__Your assignment__: In the passage about the visual effects behind the Jurassic Park films, what fallback did Muren say the team had while testing the computer-generated dinosaurs?

Muren — who recently celebrated 40 years at ILM — is the most honored artist in his field, having won a remarkable nine Oscars in VFX for such seminal films as The Empire Strikes Back, E.T.: The Extra Terrestrial, The Abyss, Terminator 2: Judgment Day and, of course, Jurassic Park.

The latter brought to the screen the most realistic dinosaurs audiences had ever seen at that time, a combination of animatronics and fully computer-generated creatures. The CG work was difficult, and during production even Muren had moments of doubt. "I had never seen CG skin that looked real, other than some university research. [Before Jurassic Park] we did T2, and that was complicated. We did a lot of tests to see if we could make the dinosaurs work. It was a lot of algorithms, [for instance] to see if we keep the creatures’ skin from tearing. We had the fallback of stop motion."

Some of the advances were further extensions of CG research and development that was used on their prior film T2. "But I don't think Hollywood saw the potential [of digital] with T2," Muren admitted. "I think Hollywood didn’t know what they were looking at."

For Jurassic World,  which looks poised to break box office records this weekend with a North American debut between $181-$200 million, director Colin Trevorrow went back to ILM, this time with VFX led by Alexander, who won a BAFTA Award for the VFX on The Perfect Storm and earned an Oscar nomination for The Lone Ranger. The director also assembled some of the key members of the original team as consultants, including Muren, Phil Tippett (credited as ‘dinosaur supervisor’ in the first film and also received a VFX Oscar), Rick Carter (production designer) and Gary Rydstrom (who received Oscars for best sound and best sound effects editing on the first film).

__Data for review__:
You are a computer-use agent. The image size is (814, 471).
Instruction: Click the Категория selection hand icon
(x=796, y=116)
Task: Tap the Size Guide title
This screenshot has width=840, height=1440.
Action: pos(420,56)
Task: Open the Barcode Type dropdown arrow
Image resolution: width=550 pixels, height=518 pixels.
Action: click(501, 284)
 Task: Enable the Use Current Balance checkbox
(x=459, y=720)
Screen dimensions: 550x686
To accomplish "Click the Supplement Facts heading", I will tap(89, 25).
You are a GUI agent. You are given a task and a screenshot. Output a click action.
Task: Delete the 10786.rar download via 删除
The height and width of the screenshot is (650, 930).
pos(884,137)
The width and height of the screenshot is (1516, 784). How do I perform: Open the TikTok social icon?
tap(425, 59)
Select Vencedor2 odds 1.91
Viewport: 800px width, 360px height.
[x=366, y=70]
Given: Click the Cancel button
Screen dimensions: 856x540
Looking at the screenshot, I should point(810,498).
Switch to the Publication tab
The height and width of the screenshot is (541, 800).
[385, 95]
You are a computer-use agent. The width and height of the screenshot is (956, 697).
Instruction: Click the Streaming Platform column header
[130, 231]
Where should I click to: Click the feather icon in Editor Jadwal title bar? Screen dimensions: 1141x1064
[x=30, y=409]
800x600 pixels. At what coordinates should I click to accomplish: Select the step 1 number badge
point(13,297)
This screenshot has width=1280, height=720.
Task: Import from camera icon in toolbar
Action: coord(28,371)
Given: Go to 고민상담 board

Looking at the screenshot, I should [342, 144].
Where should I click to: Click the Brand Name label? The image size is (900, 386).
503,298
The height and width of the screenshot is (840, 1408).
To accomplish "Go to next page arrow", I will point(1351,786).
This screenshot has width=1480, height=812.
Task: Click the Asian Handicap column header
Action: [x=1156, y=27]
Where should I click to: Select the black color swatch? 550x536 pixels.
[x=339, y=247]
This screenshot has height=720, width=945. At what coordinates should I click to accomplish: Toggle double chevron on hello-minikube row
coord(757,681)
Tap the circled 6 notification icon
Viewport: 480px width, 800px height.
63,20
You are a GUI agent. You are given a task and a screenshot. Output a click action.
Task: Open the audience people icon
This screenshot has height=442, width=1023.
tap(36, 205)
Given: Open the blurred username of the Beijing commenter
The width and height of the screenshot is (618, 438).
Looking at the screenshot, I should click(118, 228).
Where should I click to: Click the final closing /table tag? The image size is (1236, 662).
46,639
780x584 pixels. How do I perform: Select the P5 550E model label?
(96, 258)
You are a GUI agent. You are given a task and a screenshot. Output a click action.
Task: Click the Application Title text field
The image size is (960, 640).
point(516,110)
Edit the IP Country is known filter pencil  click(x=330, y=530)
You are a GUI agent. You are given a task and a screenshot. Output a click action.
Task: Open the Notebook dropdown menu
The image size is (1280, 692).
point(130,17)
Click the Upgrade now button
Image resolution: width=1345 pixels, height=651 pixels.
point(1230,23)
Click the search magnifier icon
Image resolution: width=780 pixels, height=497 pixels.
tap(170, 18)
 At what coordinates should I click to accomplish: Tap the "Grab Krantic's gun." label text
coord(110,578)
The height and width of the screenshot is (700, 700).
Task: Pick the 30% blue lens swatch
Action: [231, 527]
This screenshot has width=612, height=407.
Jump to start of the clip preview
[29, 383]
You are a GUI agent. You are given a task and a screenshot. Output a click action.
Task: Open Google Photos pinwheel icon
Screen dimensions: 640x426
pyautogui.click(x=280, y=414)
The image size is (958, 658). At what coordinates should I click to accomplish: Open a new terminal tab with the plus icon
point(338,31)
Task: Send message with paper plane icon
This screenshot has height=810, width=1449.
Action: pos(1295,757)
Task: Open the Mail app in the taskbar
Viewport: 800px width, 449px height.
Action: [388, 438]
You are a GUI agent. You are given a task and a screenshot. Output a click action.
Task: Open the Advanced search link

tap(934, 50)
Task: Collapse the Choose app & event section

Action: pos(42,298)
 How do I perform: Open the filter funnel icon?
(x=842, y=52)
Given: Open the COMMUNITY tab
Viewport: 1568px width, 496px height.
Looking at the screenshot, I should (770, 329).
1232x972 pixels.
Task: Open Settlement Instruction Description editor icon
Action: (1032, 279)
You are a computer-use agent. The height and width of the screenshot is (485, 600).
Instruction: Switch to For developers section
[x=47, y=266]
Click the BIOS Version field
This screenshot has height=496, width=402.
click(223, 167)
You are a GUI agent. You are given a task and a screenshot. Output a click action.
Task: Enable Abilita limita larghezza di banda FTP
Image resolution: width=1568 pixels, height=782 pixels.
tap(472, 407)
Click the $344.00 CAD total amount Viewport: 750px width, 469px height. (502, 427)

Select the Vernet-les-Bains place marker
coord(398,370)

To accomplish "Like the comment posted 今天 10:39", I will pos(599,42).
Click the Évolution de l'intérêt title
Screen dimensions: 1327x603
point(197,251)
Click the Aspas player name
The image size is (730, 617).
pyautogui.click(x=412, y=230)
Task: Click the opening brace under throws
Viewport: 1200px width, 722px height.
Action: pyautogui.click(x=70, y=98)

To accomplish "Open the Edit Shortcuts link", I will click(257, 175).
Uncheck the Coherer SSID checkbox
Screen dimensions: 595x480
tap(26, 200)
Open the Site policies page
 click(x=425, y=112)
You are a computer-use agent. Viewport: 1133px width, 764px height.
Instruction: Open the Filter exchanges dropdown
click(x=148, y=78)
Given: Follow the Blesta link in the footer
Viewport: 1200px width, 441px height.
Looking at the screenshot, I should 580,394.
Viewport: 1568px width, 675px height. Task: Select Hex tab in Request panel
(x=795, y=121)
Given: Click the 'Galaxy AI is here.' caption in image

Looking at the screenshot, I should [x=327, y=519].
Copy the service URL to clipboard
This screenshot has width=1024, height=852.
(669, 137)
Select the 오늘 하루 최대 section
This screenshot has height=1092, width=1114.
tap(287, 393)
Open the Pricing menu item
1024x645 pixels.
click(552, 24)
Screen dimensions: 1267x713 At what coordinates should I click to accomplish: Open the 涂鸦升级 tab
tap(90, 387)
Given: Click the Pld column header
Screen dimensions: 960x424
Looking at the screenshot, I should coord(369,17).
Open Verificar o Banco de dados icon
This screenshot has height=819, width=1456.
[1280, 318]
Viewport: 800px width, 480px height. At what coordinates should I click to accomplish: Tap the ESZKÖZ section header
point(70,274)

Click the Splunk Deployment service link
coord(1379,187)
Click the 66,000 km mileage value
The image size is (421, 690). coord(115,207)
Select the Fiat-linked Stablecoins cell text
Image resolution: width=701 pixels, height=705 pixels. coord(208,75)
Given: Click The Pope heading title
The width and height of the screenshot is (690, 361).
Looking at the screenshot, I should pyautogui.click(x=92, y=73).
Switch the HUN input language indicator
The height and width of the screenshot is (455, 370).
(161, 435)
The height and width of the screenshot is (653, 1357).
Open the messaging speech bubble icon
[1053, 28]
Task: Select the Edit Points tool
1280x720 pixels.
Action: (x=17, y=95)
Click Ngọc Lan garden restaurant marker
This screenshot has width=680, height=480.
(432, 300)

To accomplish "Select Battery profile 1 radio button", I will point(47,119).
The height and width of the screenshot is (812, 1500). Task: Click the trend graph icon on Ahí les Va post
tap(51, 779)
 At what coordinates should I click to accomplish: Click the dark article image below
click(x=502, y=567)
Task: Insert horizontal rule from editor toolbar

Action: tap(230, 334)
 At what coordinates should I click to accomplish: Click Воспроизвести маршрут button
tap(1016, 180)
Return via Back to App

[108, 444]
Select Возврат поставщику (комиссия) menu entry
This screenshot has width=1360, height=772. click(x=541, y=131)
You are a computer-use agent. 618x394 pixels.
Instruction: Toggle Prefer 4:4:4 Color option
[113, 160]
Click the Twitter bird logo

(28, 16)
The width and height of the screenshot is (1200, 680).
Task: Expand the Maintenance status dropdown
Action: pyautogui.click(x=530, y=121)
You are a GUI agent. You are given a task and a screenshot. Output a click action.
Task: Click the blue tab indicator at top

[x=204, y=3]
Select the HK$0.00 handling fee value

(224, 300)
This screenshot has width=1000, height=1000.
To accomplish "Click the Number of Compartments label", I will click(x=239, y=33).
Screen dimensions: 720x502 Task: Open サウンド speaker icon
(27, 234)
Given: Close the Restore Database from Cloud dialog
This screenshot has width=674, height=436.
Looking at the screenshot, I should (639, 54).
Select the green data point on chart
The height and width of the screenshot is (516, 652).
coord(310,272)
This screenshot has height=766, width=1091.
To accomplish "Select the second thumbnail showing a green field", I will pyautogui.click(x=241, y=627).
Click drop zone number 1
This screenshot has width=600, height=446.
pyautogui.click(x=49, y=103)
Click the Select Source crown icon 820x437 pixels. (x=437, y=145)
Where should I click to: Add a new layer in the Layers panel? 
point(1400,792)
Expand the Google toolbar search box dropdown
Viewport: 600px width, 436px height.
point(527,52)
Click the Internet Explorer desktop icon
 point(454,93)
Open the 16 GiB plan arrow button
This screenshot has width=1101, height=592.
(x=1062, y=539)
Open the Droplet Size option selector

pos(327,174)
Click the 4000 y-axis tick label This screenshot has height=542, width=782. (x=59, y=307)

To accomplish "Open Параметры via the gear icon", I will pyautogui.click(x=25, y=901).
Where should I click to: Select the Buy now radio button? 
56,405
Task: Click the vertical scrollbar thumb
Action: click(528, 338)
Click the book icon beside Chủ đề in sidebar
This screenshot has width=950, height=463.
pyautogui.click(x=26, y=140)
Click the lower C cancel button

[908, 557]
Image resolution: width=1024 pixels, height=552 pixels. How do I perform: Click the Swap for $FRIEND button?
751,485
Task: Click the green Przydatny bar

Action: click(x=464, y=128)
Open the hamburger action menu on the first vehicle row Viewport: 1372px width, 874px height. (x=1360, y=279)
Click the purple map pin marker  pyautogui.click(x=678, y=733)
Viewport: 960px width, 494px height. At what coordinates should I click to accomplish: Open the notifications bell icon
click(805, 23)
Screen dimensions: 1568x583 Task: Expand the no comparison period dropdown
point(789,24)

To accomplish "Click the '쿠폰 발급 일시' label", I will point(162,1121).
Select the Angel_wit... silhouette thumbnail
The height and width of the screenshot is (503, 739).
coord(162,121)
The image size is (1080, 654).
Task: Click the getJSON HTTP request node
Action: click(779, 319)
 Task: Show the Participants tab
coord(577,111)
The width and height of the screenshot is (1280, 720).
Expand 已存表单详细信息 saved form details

__Written solution__: Stop motion.